Data for this task:
┄┄┄┄┄┄┄┄┄┄

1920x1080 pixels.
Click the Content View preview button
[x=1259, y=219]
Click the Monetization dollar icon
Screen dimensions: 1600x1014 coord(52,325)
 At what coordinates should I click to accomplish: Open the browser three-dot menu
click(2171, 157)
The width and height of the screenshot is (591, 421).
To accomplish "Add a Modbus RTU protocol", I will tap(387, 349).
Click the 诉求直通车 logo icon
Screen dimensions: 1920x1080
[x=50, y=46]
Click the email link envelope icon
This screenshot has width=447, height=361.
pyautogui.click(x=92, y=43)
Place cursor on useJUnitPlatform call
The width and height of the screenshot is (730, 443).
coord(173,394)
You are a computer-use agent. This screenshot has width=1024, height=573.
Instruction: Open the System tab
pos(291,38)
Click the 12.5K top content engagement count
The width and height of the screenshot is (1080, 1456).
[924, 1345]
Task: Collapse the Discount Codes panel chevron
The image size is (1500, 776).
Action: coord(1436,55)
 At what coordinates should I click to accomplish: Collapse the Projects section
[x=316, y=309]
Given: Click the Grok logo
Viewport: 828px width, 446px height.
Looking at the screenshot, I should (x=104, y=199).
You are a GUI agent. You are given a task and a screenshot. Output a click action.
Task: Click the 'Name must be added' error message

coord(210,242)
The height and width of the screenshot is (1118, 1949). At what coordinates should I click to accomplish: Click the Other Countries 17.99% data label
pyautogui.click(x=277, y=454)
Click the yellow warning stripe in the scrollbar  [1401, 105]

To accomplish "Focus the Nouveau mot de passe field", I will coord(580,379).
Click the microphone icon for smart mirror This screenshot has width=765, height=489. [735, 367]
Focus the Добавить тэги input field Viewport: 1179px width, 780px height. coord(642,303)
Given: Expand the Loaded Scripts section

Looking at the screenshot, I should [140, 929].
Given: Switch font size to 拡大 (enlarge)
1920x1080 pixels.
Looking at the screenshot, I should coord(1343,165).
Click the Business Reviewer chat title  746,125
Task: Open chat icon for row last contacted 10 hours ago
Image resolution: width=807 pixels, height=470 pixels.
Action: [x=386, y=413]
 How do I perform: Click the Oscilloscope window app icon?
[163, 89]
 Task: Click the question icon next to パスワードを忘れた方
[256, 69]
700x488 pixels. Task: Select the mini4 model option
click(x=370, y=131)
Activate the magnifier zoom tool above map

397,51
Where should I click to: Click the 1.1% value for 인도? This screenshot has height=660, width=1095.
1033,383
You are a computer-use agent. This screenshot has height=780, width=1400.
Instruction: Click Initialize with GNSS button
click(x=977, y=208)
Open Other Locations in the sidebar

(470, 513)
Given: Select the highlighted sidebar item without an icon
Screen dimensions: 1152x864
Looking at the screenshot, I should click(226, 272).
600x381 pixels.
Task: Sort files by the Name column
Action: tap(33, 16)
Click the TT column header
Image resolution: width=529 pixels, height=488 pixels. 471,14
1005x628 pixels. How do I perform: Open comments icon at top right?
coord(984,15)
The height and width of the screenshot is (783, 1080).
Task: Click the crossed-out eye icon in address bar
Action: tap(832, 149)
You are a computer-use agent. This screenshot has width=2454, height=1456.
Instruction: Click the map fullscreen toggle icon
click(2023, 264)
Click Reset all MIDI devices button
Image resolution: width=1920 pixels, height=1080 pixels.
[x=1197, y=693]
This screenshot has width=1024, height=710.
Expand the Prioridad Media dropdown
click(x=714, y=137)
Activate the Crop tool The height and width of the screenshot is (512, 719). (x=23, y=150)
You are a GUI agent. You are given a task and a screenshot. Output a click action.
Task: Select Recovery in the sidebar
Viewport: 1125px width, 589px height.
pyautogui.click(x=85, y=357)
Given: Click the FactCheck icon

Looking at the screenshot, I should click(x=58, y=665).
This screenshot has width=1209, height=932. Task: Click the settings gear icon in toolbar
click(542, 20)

┄┄┄┄┄┄┄┄┄┄

Task to carry out: Please repeat the data above, substituting "Return a single click action" for every "Output a click action" and leaving everything else unchanged.

Correct answer:
1920x1080 pixels.
Click the Content View preview button
[x=1259, y=219]
Click the Monetization dollar icon
Screen dimensions: 1600x1014 coord(52,325)
 At what coordinates should I click to accomplish: Open the browser three-dot menu
click(2171, 157)
The width and height of the screenshot is (591, 421).
To accomplish "Add a Modbus RTU protocol", I will tap(387, 349).
Click the 诉求直通车 logo icon
Screen dimensions: 1920x1080
[x=50, y=46]
Click the email link envelope icon
This screenshot has width=447, height=361.
pyautogui.click(x=92, y=43)
Place cursor on useJUnitPlatform call
The width and height of the screenshot is (730, 443).
coord(173,394)
You are a computer-use agent. This screenshot has width=1024, height=573.
Instruction: Open the System tab
pos(291,38)
Click the 12.5K top content engagement count
The width and height of the screenshot is (1080, 1456).
[924, 1345]
Task: Collapse the Discount Codes panel chevron
The image size is (1500, 776).
Action: coord(1436,55)
 At what coordinates should I click to accomplish: Collapse the Projects section
[x=316, y=309]
Given: Click the Grok logo
Viewport: 828px width, 446px height.
Looking at the screenshot, I should (x=104, y=199).
You are a GUI agent. You are given a task and a screenshot. Return a single click action.
Task: Click the 'Name must be added' error message

coord(210,242)
The height and width of the screenshot is (1118, 1949). At what coordinates should I click to accomplish: Click the Other Countries 17.99% data label
pyautogui.click(x=277, y=454)
Click the yellow warning stripe in the scrollbar  [1401, 105]

To accomplish "Focus the Nouveau mot de passe field", I will coord(580,379).
Click the microphone icon for smart mirror This screenshot has width=765, height=489. [735, 367]
Focus the Добавить тэги input field Viewport: 1179px width, 780px height. coord(642,303)
Given: Expand the Loaded Scripts section

Looking at the screenshot, I should [140, 929].
Given: Switch font size to 拡大 (enlarge)
1920x1080 pixels.
Looking at the screenshot, I should coord(1343,165).
Click the Business Reviewer chat title  746,125
Task: Open chat icon for row last contacted 10 hours ago
Image resolution: width=807 pixels, height=470 pixels.
Action: [x=386, y=413]
 How do I perform: Click the Oscilloscope window app icon?
[163, 89]
 Task: Click the question icon next to パスワードを忘れた方
[256, 69]
700x488 pixels. Task: Select the mini4 model option
click(x=370, y=131)
Activate the magnifier zoom tool above map

397,51
Where should I click to: Click the 1.1% value for 인도? This screenshot has height=660, width=1095.
1033,383
You are a computer-use agent. This screenshot has height=780, width=1400.
Instruction: Click Initialize with GNSS button
click(x=977, y=208)
Open Other Locations in the sidebar

(470, 513)
Given: Select the highlighted sidebar item without an icon
Screen dimensions: 1152x864
Looking at the screenshot, I should click(226, 272).
600x381 pixels.
Task: Sort files by the Name column
Action: tap(33, 16)
Click the TT column header
Image resolution: width=529 pixels, height=488 pixels. 471,14
1005x628 pixels. How do I perform: Open comments icon at top right?
coord(984,15)
The height and width of the screenshot is (783, 1080).
Task: Click the crossed-out eye icon in address bar
Action: tap(832, 149)
You are a computer-use agent. This screenshot has width=2454, height=1456.
Instruction: Click the map fullscreen toggle icon
click(2023, 264)
Click Reset all MIDI devices button
Image resolution: width=1920 pixels, height=1080 pixels.
[x=1197, y=693]
This screenshot has width=1024, height=710.
Expand the Prioridad Media dropdown
click(x=714, y=137)
Activate the Crop tool The height and width of the screenshot is (512, 719). (x=23, y=150)
You are a GUI agent. You are given a task and a screenshot. Return a single click action.
Task: Select Recovery in the sidebar
Viewport: 1125px width, 589px height.
pyautogui.click(x=85, y=357)
Given: Click the FactCheck icon

Looking at the screenshot, I should click(x=58, y=665).
This screenshot has width=1209, height=932. Task: Click the settings gear icon in toolbar
click(542, 20)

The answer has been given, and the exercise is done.